I came to Green Flash on a personal voyage of discovery which began when I relocated to upstate New York and found myself with virtually unlimited access to fine IPAs in the keg. West Coast IPA distinguished itself and became my preference for its perfect balance of a citrus nose and the bitterness of aggressive hopping offset by the brassy sweetness of well-conditioned malts.
I was pleased to learn the personality of West Coast is no accident but is part of a relentless quest for beer individuality. I used the word “balance” above and that’s really what it’s all about. Green Flash takes it out on a limb in an extreme direction, like a surfer on a huge wave or a jazz musician with an outrageous riff, then somehow finds a way to bring it home in a way that leaves you feeling exhilarated.
The amazing Candela, a beer that tastes like a good cigar.

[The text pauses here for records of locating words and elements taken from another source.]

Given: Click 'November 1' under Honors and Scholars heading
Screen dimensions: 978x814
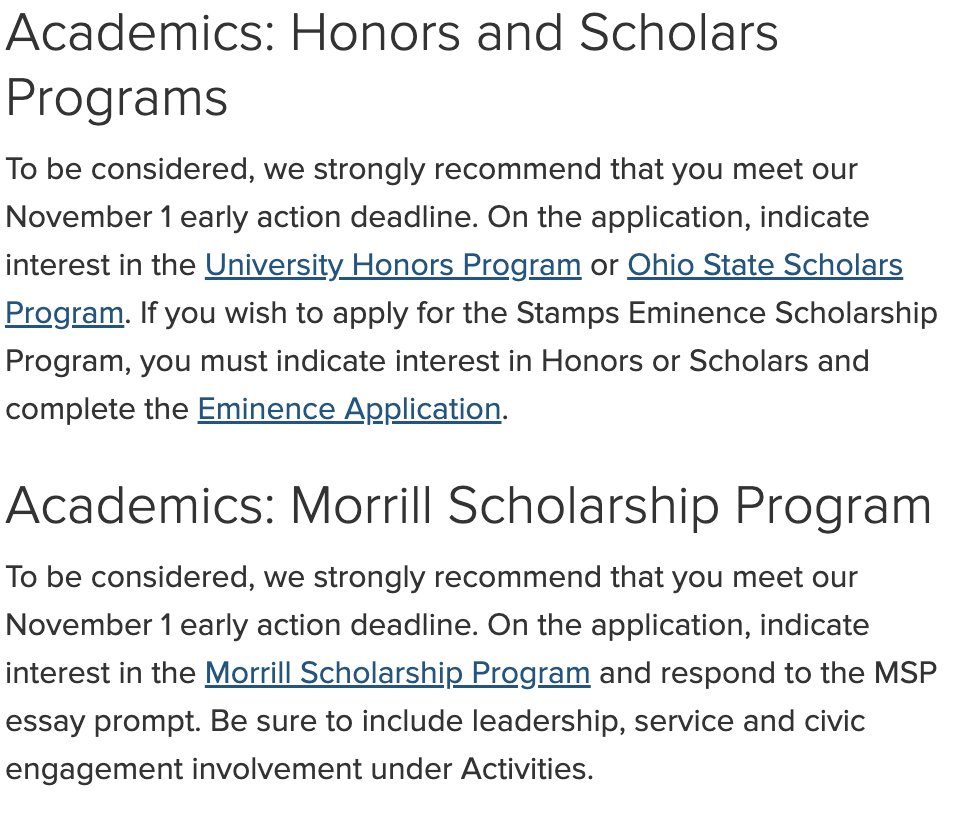Looking at the screenshot, I should coord(88,217).
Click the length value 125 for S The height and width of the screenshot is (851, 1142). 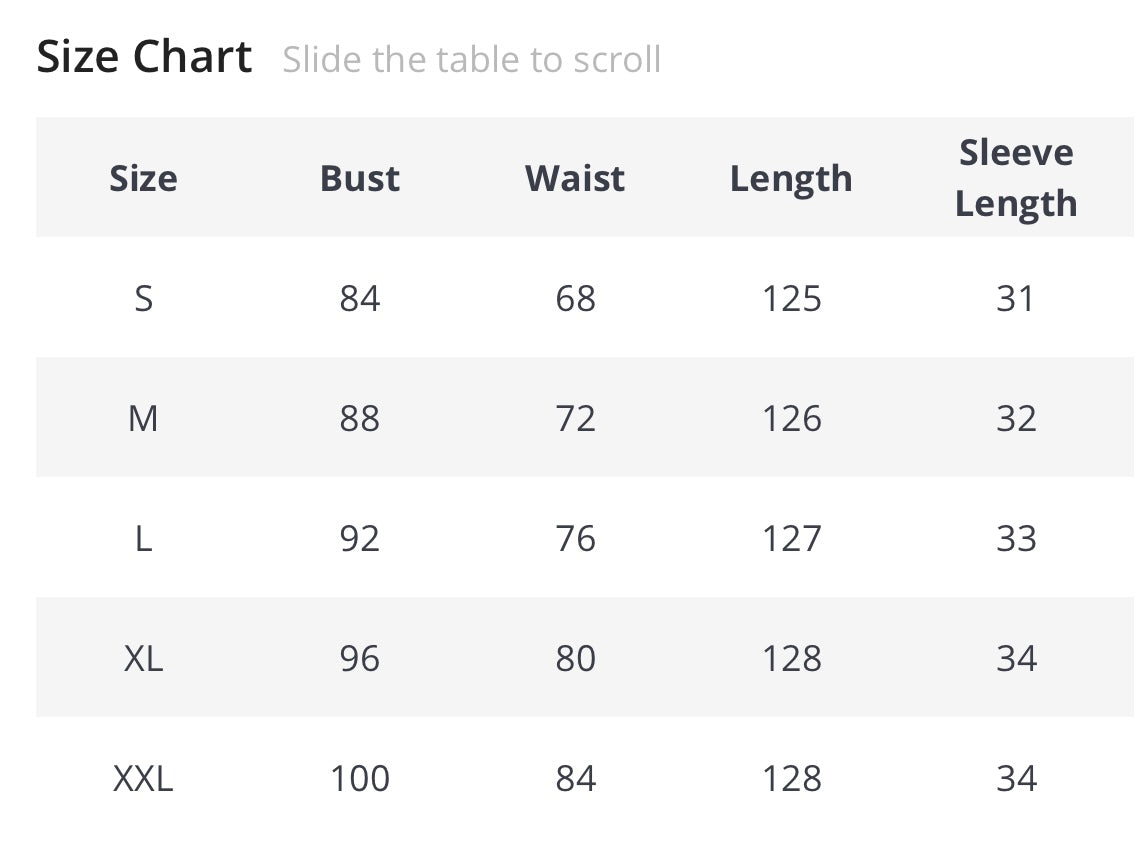coord(791,298)
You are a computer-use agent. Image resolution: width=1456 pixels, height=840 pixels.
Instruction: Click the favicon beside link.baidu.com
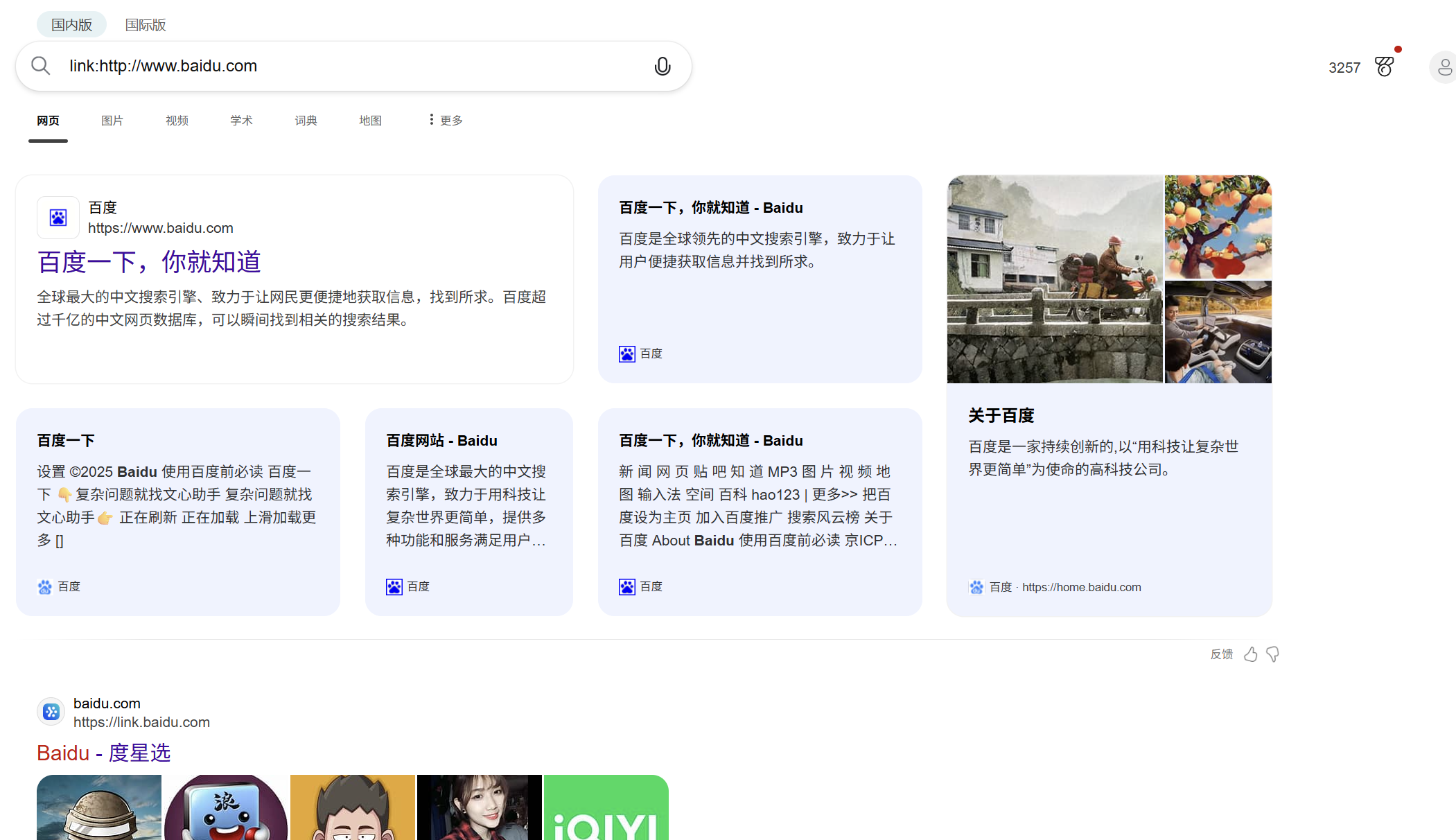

Another example I tasted on this trip was Imperial Red Rye, part of the Hop Odyssey series in which “we take hops in a bunch of different directions”. And I finished with Candela, a collaboration with Cigar City in Tampa Bay, FL. Candela means “green cigar” so the wordsmiths are at it again. This complex dark ale, accented with cedar spirals, really does taste like a fine cigar smokes. A very small run was made for the Great American Beer Festival and is only available in the tasting room (no growler fills at any price). There’s still about half the run left, so I guess I will have to schedule a return trip.